The type of this genus, Bactris minor Jacquin, described from the vicinity of Carthagena, Colombia, is a small spiny palm with creeping rootstocks. The upright trunks are about an inch thick and twelve feet high, with long spiny internodes. The fruits are fleshy, purple, and about the size of a cherry. Several species of Bactris are known from the West Indies though the generic name has doubtless been applied rather loosely to all the small spiny cocoid palms.
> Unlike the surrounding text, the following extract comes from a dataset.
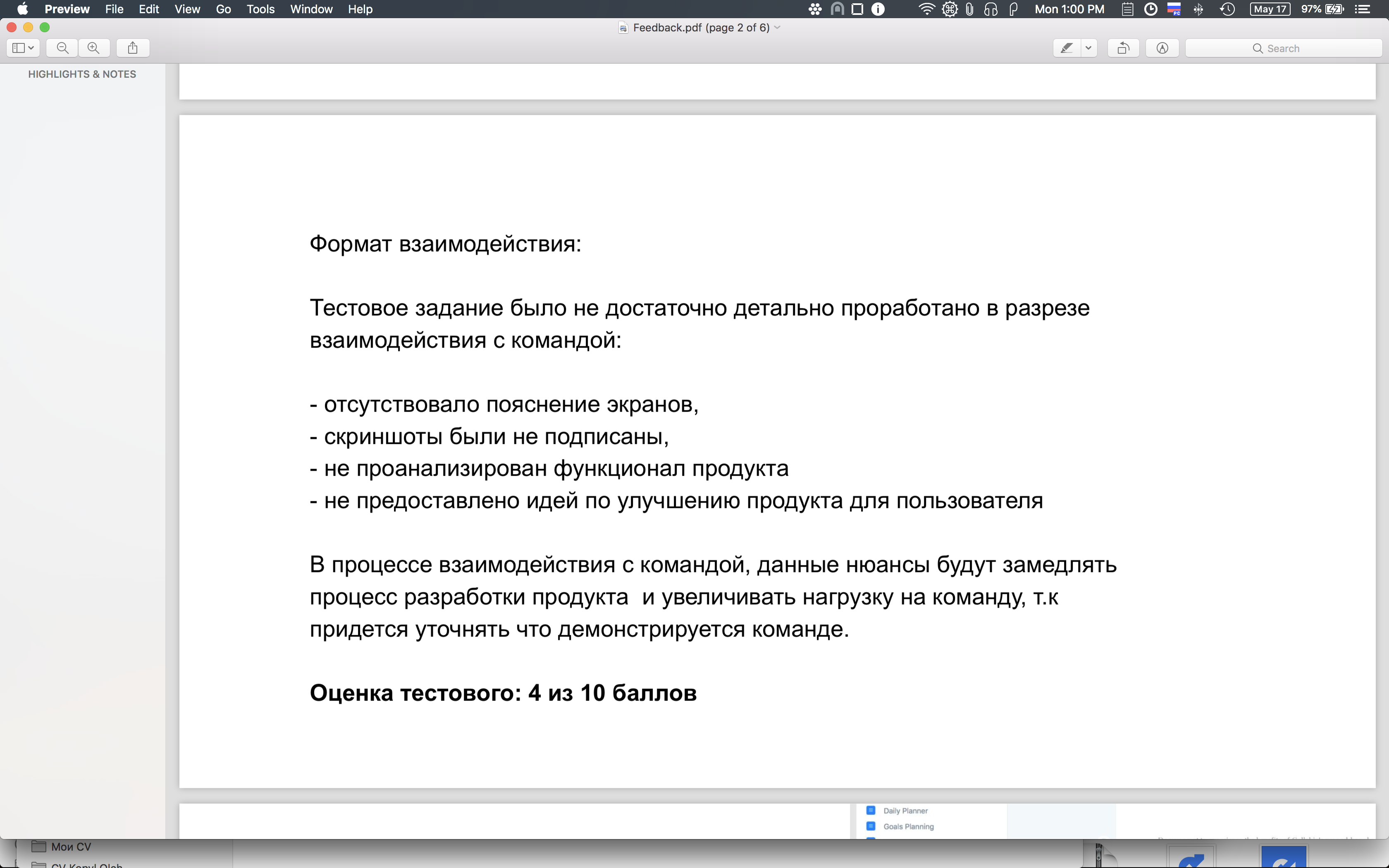Open the Tools menu
The width and height of the screenshot is (1389, 868).
(x=260, y=9)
The two following species of Bactris from Puerto Rico described by Martius several decades ago seem not to have been secured by recent collectors unless it be true, as suggested below, that one of them, the simple-leaved B. acanthophylla applies to a young Curima. Of B. Pavoniana the narrowly grass-like leaf-divisions would be sufficiently characteristic to separate it at once from all other palms known from Puerto Rico.

Bactris acanthophylla Martius, Palm. Orbign. 67

“Trunk low, spiny; frond simple, the petiole spiny; blade lanceolate in young plants, oblong in the adult, cuneate at the base and bifid at apex, the margin unequally erose, unarmed; rachis and primary veins spiny on both sides; spines bristle-like, narrowed at base, those of the petiole black, those of the blades fuscous.”
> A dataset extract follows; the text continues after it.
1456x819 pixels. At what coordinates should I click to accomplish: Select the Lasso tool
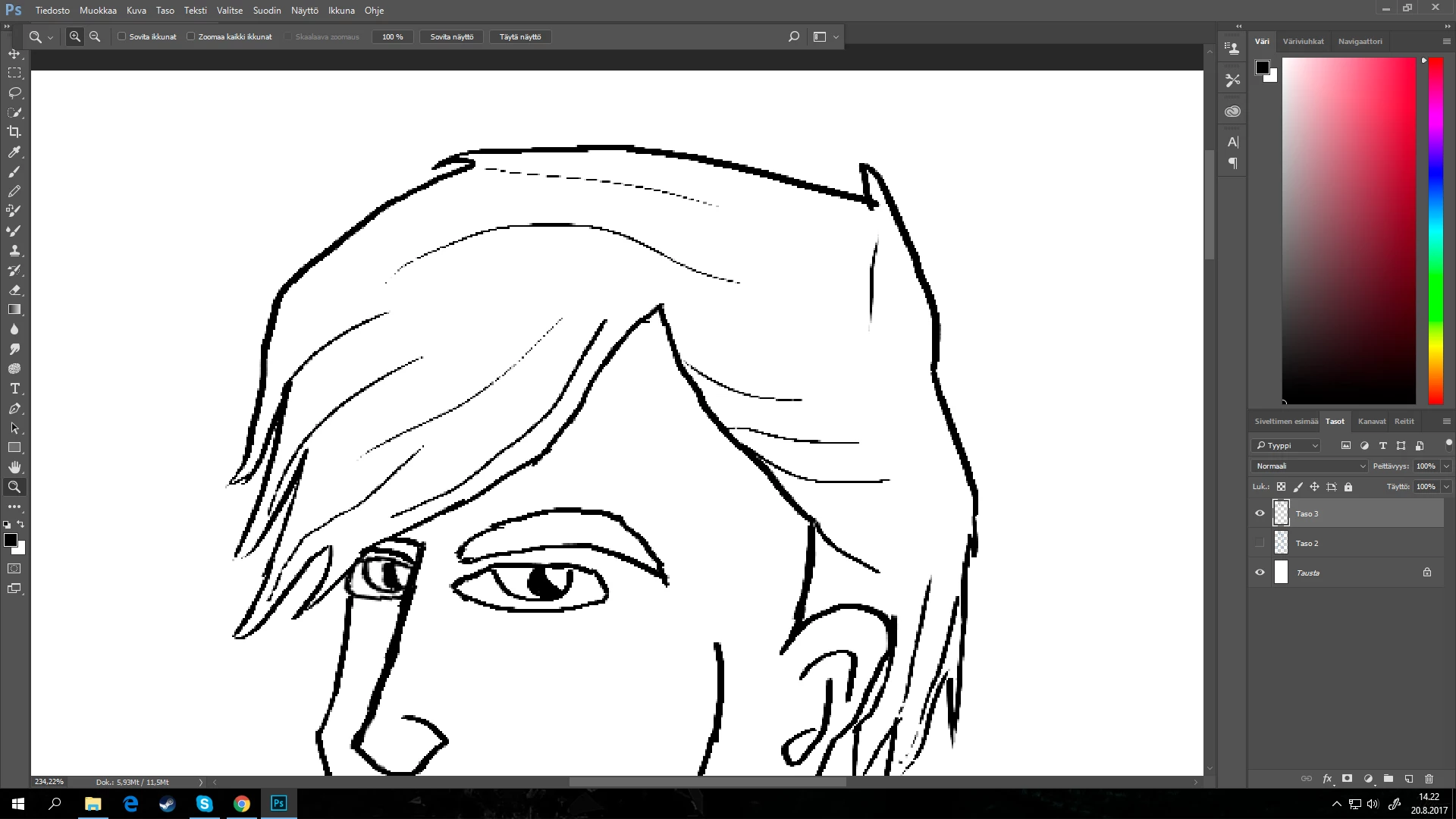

“In the western part of the island of Puerto Rico, near the village of Yrurena, in swampy places on the margins of aboriginal forests at an altitude of 400 feet; collected by Wylder, 1827.” (Martius Hist. Palm. 3: 281.)

A specimen to which the above diagnosis would not be inapplicable was collected by Sintenis in the mountain forests near Maricao (no. 484). It was distributed from Berlin as a Martinezia, together with two other very young plants and a seed to which one of these was attached.

The seed evidently did not come from a cocoid palm but together with the young seedlings may belong to Acrista. The large spiny plant is probably a young specimen of Curima, and should these suggestions prove to be correct the specific name acanthophylla must be transferred to this genus though whether it will replace colophylla or not is not to be determined until it can be ascertained that the Maricao species is the same as that here described from Bayamon.

Bactris Pavoniana Martius, Palm. Orbign. 70

“Frond pinnate, rachis with rather long spines and black bristles: linear acuminate, about equally distant, the terminal united, setose-ciliate, glaucous below and with a sparse whitish down.”